15 Mai 25 Yard – ‘Yard EP’
EP / Autoproduction / 13.05.2025
Electro punk
Qu’arrivent-ils aux Irlandais, qu’ils soient du nord ou du sud, pour enfanter, ces dernières années, l’une des musiques les plus agressives, troublantes et finalement excitantes que l’on connaisse ? Sans doute que l’argent qui coule à flot sur leur île, depuis que celle-ci est devenue une terre d’accueil très rentable pour les grandes multinationales, ne ruisselle pas sur tout le monde, engendrant de facto et comme partout ailleurs dans le monde, frustration, colère, indignation. D’une certaine manière, ce sont ces réactions incontrôlées à un monde en crise qui transparaissent dans les expérimentations saisissantes et éprouvantes de Gilla Band ou dans les explosions de rage de Gurriers, et ce sont elles encore que révèlent les assauts technoïdes des nouveaux venus de Yard. Le trio arpente l’Europe depuis quelques mois déjà, et il s’est même imposé haut la main comme l’une des révélations des dernières Transmusicales, laissant exsangue une foule ébranlée par la force de frappe de son set méchamment dansant. Il distille également au compte goutte, depuis 2022, des singles puissants mais disparates, de l’impitoyable Lawmaker à l’excitant ECDYSIS, entrechoquant rock et électro avec une maîtrise et une efficacité spectaculaires. Comme leurs compagnons de route de Chalk mais en plus techno, Emmet White (chant, claviers, ancien bassiste de Gurriers), Dan Malone (Guitare) et George Ryan (claviers, beats) s’imposaient jusqu’alors non seulement par la qualité de leurs compositions, mais également par leur capacité à les agencer en live avec un sens de la dramaturgie stupéfiant. Manquait juste un équivalent discographique témoignant sur une durée suffisamment longue – et ainsi révélatrice – de la cohérence et des marqueurs essentiels de leur démarche artistique, et c’est chose faite avec ce premier EP éponyme. En quatre titres, l’identité musicale des Dublinois se déploie, impressionnante dans son impact rythmique, intrigante et fascinante par les ambiances désolées qu’elle installe avec une grande richesse musicale, terrifiante autant que stimulante par sa manière de faire du hurlement un véritable chant.
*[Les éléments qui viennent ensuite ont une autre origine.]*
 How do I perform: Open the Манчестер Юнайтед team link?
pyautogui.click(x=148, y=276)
Le monumental Trevor ouvre le bal, à coup de beats percutants et de vagues menaçantes de synthés. On se retrouve embarqué dans une quête désespérée (‘Have you seen Trevor ? I’m checkin’ outside’), confronté au silence du monde et à l’angoisse de la perte (celle d’un vélo affublé d’un prénom humain, en réalité), lancinante. La tension monte d’un cran avec Appetite : la rythmique pilonne sans pitié, le chant hystérique fait surgir des pensées obsédantes, jusqu’au bord de la folie. Dans un registre similaire, l’instrumental Slumber s’y entend pour générer un climat de paranoïa rampante, gagnant progressivement en intensité, et s’achevant dans le délire psychotique de Sunlight lequel, à partir de murmures et de petites touches électroniques peu rassurants, finit dans un déluge de hurlements et de basses surpuissantes.
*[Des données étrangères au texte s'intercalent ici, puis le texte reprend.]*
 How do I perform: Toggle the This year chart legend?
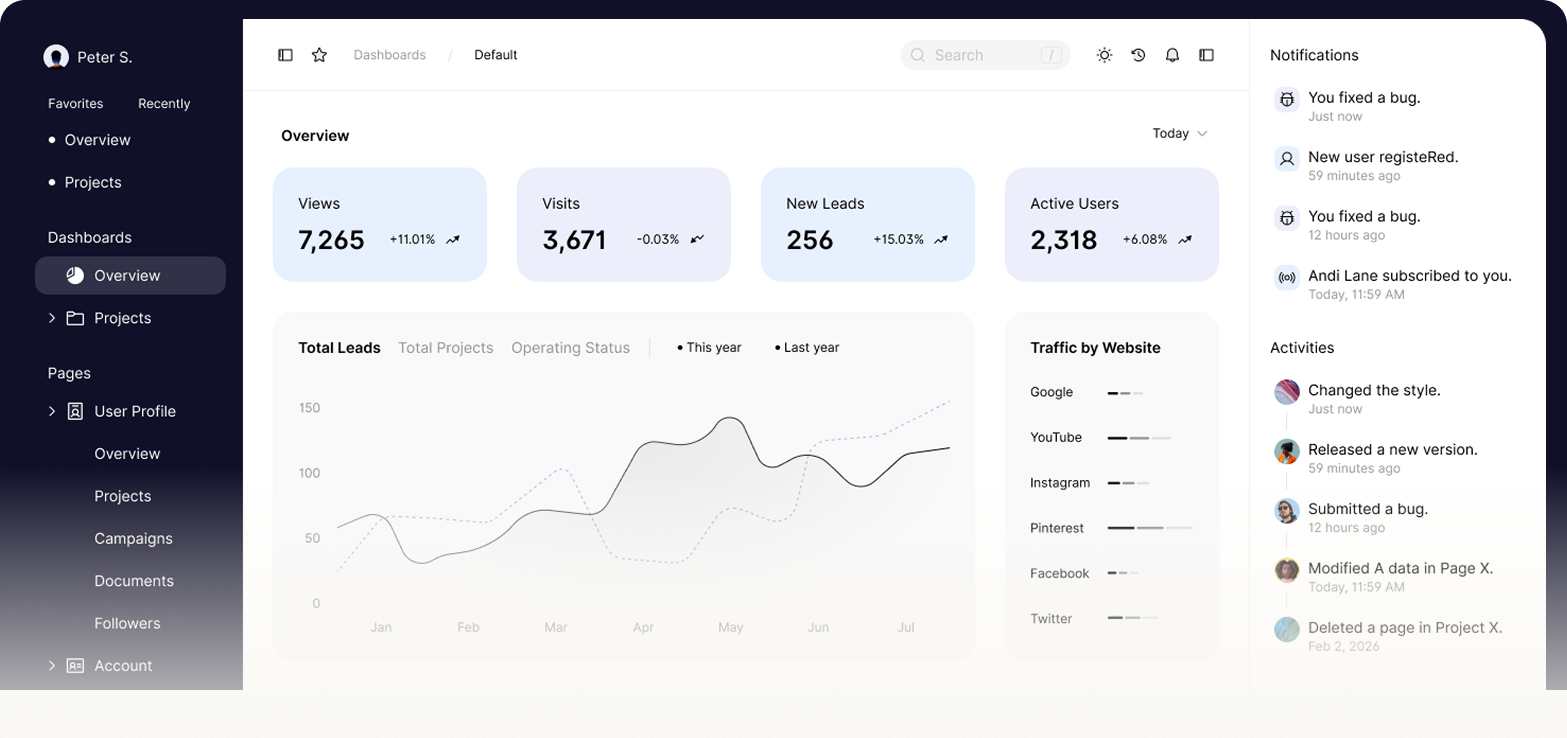pos(709,348)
Ce premier EP de Yard explore de façon remarquable nos désarrois contemporains. Les couches de synthés symbolisent à la perfection l’hostilité des environnements urbains dans lesquels nous évoluons, les percussions électroniques ont ce caractère massif et brutal qui caractérise aussi l’impact des événements catastrophiques dans lesquels nous sommes embarqués, les lacérations noise de la guitare traduisent les convulsions qu’entraînent les multiples agressions du quotidien, enfin, la voix qui a fait du cri son mode naturel d’expression révèle une réaction spontanée mais déterminée à l’hostilité du monde. Il y a dans cette musique quelque chose qui ressemble à la fois à une prise de conscience, à une catharsis et à un mouvement de révolte, ce qui fait de Yard, finalement, un jardin de la résilience, où l’on danse farouchement, les poings serrés.